§ **STATED EXERCISE**
Name every category under which the predicate order post below is filed.

§ **TEXT EXCERPT**
◇ ◇ ◇

Oracle Scratchpad

June 2, 2015

Predicate Order

Filed under: Execution plans,Oracle,Troubleshooting — Jonathan Lewis @ 7:10 pm BST Jun 2,2015

A recent OTN post demonstrated a very important point about looking at execution plans – especially when you don’t use the right data types. The question was:

We’ve this query which throws invalid number

SELECT * FROM table A
WHERE A.corporate_id IN (59375,54387) AND TRUNC(created_dt) BETWEEN '19-DEC-14' AND '25-DEC-14';

However it works fine if we use not in instead of in

SELECT * FROM table A  
WHERE A.corporate_id  NOT IN (59375,54387) AND TRUNC(created_dt) BETWEEN '19-DEC-14' AND '25-DEC-14';

Please assist.

A follow-up post told us that corporate_id was a varchar2() type – so the root cause of the ORA-01722: invalid number error is simply that you shouldn’t be mixing data types. Either the corporate_id should have been defined as numeric or the in-list should have been a list of varchar2() values. (And, of course, the character strings that look like dates should have been converted explicitly to date data types using either the to_date() function with a 4-digit year or the date ‘yyyy-mm-dd’ syntax. Another little point to remember is that for date-only usage “created_dt >=  19th Dec 2014 and created_dt < 26th Dec 2014” (note – strictly less than following date) would have given the optimizer a chance to get a slightly better cardinality estimate)

◇ ◇ ◇

§ **ITEMS**
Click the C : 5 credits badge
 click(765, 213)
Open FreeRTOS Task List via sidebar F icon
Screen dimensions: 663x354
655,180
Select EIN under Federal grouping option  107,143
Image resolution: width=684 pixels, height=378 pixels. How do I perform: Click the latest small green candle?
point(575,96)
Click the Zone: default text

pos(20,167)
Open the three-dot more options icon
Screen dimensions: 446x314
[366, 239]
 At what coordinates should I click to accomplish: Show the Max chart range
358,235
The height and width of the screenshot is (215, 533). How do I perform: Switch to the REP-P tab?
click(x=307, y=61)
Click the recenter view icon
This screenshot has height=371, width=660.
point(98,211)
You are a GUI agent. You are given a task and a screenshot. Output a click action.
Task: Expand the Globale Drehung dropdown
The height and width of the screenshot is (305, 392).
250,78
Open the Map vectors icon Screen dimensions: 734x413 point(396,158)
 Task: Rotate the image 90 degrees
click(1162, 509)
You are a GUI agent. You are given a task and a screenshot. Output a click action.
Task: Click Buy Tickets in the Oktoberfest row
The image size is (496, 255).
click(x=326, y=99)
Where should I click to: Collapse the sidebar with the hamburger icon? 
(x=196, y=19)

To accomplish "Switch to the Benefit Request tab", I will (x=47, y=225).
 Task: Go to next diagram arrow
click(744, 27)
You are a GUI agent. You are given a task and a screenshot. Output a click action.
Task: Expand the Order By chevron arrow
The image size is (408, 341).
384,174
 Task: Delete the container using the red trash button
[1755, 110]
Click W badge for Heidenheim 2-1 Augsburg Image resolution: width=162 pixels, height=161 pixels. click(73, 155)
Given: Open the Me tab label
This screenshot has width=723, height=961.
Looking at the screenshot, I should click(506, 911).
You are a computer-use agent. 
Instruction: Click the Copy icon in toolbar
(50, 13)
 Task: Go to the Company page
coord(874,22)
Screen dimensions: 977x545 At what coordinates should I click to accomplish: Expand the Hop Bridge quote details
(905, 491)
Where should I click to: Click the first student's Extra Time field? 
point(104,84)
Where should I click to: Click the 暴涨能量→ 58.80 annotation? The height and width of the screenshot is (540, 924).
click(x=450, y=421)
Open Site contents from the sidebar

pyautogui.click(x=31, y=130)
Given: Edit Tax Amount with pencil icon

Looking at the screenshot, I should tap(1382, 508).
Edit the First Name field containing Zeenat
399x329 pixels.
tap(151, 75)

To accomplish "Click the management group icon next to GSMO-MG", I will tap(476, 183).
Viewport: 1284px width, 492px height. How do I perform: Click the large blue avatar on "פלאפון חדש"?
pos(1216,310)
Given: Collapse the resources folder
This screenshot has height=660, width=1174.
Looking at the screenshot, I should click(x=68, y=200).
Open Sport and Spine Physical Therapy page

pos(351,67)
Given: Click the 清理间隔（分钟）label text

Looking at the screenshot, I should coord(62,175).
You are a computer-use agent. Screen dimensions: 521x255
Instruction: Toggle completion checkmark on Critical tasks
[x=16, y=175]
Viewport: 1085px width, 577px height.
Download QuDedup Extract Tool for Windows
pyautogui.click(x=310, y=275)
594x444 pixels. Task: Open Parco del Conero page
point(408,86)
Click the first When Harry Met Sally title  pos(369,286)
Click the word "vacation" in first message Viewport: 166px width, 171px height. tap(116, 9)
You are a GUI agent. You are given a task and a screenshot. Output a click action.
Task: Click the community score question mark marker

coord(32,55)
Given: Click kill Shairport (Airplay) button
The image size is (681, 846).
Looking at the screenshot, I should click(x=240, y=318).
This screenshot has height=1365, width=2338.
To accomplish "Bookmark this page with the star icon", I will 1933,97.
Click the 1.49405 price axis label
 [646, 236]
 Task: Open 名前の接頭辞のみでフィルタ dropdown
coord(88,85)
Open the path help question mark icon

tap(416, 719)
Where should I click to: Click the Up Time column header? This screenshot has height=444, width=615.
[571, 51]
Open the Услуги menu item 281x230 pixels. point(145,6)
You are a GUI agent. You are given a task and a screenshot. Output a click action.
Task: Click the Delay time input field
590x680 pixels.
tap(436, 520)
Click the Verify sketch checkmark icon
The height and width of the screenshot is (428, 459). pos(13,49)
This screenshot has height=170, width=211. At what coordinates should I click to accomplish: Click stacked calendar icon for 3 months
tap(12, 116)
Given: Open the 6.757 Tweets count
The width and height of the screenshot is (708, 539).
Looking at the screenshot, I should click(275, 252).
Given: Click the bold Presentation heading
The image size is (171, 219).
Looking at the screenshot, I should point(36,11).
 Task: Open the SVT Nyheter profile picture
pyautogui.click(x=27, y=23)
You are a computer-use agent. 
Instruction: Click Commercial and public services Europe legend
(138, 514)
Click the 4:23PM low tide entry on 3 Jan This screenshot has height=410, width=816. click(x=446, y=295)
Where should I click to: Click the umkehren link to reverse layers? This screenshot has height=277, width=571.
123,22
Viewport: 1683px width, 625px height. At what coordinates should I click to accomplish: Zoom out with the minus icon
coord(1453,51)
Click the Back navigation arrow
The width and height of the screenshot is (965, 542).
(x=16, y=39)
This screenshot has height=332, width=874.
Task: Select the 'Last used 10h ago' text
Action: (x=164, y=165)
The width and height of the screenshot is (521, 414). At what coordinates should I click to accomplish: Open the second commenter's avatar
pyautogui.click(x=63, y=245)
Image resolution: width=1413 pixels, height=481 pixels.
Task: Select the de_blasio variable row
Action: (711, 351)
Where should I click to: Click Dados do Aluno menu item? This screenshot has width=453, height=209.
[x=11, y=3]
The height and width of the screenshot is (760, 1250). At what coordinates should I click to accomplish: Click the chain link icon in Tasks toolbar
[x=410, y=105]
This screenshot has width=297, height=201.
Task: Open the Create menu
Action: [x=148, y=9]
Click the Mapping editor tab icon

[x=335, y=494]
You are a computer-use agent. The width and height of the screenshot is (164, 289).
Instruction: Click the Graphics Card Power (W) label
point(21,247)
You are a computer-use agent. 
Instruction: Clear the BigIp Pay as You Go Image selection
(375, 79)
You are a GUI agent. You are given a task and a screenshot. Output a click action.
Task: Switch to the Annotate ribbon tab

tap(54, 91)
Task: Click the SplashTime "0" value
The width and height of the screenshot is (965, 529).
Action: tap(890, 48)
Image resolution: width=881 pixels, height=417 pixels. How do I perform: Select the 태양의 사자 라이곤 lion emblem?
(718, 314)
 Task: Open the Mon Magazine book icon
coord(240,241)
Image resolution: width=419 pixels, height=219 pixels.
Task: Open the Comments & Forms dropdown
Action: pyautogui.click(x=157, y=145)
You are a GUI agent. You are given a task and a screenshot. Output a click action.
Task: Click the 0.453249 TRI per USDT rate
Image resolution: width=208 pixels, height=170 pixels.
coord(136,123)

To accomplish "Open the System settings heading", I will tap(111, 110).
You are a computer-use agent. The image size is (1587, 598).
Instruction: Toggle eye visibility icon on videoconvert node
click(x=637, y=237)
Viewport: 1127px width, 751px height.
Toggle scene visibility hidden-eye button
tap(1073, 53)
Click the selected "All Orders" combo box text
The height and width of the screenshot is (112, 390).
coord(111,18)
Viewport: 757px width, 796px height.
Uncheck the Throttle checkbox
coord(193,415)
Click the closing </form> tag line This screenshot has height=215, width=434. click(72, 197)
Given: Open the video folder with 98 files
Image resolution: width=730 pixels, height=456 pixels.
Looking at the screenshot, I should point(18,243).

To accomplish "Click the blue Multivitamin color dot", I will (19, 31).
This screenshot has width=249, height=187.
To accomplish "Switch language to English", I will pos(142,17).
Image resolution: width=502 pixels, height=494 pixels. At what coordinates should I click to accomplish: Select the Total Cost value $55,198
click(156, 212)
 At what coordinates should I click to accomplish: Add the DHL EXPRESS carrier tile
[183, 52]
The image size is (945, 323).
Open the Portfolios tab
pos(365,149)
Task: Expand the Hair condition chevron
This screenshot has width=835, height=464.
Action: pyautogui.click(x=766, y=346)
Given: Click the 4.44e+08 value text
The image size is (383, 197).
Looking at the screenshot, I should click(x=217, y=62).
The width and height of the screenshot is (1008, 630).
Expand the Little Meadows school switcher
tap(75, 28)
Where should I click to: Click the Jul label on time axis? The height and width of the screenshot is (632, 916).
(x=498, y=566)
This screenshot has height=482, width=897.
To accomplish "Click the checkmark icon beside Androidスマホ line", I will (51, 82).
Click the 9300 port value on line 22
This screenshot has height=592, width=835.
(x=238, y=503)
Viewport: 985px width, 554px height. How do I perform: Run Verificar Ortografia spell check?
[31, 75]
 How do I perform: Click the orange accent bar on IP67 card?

◇ ◇ ◇

§ **SOLUTION TO THIS EXERCISE**
Execution plans, Oracle, Troubleshooting